▸ **EXERCISE DETAILS**
Print all the entries verbatim.

[Items from a data source]
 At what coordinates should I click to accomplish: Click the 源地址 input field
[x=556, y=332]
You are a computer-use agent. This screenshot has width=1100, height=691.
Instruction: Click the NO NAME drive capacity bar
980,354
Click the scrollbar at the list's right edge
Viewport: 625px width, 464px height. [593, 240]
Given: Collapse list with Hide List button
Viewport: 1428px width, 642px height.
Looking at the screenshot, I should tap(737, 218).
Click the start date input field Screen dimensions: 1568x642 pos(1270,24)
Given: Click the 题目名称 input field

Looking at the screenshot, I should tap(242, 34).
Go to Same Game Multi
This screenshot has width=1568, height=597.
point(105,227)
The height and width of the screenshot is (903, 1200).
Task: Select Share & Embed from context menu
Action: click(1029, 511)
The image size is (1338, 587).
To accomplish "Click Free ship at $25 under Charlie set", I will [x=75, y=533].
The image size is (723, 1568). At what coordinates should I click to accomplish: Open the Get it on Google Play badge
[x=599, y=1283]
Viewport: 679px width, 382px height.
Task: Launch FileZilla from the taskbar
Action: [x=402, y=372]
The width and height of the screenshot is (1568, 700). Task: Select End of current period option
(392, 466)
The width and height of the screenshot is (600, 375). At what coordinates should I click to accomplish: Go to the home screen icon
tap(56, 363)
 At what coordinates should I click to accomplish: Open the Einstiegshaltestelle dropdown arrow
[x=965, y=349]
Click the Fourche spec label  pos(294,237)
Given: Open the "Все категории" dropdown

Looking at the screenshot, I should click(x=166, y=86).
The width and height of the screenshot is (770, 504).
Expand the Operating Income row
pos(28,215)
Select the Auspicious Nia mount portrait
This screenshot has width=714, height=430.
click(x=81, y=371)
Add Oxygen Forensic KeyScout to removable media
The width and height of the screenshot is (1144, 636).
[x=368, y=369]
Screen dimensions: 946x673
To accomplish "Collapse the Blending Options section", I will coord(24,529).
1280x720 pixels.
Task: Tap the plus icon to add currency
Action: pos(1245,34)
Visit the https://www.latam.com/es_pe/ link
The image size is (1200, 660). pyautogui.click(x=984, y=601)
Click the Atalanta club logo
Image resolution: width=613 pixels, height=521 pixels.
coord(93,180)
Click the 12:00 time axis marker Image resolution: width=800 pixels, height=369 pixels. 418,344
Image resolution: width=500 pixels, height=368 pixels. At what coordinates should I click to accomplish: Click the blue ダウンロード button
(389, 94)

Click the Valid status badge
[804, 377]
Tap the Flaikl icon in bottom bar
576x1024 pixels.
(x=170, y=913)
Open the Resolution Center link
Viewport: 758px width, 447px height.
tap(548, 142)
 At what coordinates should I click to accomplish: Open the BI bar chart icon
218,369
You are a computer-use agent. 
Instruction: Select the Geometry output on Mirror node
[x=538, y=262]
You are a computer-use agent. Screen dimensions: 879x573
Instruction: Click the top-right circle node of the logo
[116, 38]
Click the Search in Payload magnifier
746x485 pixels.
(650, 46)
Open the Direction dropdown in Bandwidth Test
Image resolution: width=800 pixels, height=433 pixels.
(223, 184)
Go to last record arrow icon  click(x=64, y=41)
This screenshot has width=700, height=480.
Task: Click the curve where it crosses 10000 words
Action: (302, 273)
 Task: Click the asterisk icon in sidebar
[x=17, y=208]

▸ **SOLUTION BELOW**
 At what coordinates should I click to accomplish: Click the 源地址 input field
[x=556, y=332]
You are a computer-use agent. This screenshot has width=1100, height=691.
Instruction: Click the NO NAME drive capacity bar
980,354
Click the scrollbar at the list's right edge
Viewport: 625px width, 464px height. [593, 240]
Given: Collapse list with Hide List button
Viewport: 1428px width, 642px height.
Looking at the screenshot, I should tap(737, 218).
Click the start date input field Screen dimensions: 1568x642 pos(1270,24)
Given: Click the 题目名称 input field

Looking at the screenshot, I should tap(242, 34).
Go to Same Game Multi
This screenshot has width=1568, height=597.
point(105,227)
The height and width of the screenshot is (903, 1200).
Task: Select Share & Embed from context menu
Action: click(1029, 511)
The image size is (1338, 587).
To accomplish "Click Free ship at $25 under Charlie set", I will [x=75, y=533].
The image size is (723, 1568). At what coordinates should I click to accomplish: Open the Get it on Google Play badge
[x=599, y=1283]
Viewport: 679px width, 382px height.
Task: Launch FileZilla from the taskbar
Action: [x=402, y=372]
The width and height of the screenshot is (1568, 700). Task: Select End of current period option
(392, 466)
The width and height of the screenshot is (600, 375). At what coordinates should I click to accomplish: Go to the home screen icon
tap(56, 363)
 At what coordinates should I click to accomplish: Open the Einstiegshaltestelle dropdown arrow
[x=965, y=349]
Click the Fourche spec label  pos(294,237)
Given: Open the "Все категории" dropdown

Looking at the screenshot, I should click(x=166, y=86).
The width and height of the screenshot is (770, 504).
Expand the Operating Income row
pos(28,215)
Select the Auspicious Nia mount portrait
This screenshot has width=714, height=430.
click(x=81, y=371)
Add Oxygen Forensic KeyScout to removable media
The width and height of the screenshot is (1144, 636).
[x=368, y=369]
Screen dimensions: 946x673
To accomplish "Collapse the Blending Options section", I will coord(24,529).
1280x720 pixels.
Task: Tap the plus icon to add currency
Action: pos(1245,34)
Visit the https://www.latam.com/es_pe/ link
The image size is (1200, 660). pyautogui.click(x=984, y=601)
Click the Atalanta club logo
Image resolution: width=613 pixels, height=521 pixels.
coord(93,180)
Click the 12:00 time axis marker Image resolution: width=800 pixels, height=369 pixels. 418,344
Image resolution: width=500 pixels, height=368 pixels. At what coordinates should I click to accomplish: Click the blue ダウンロード button
(389, 94)

Click the Valid status badge
[804, 377]
Tap the Flaikl icon in bottom bar
576x1024 pixels.
(x=170, y=913)
Open the Resolution Center link
Viewport: 758px width, 447px height.
tap(548, 142)
 At what coordinates should I click to accomplish: Open the BI bar chart icon
218,369
You are a computer-use agent. 
Instruction: Select the Geometry output on Mirror node
[x=538, y=262]
You are a computer-use agent. Screen dimensions: 879x573
Instruction: Click the top-right circle node of the logo
[116, 38]
Click the Search in Payload magnifier
746x485 pixels.
(650, 46)
Open the Direction dropdown in Bandwidth Test
Image resolution: width=800 pixels, height=433 pixels.
(223, 184)
Go to last record arrow icon  click(x=64, y=41)
This screenshot has width=700, height=480.
Task: Click the curve where it crosses 10000 words
Action: (302, 273)
 Task: Click the asterisk icon in sidebar
[x=17, y=208]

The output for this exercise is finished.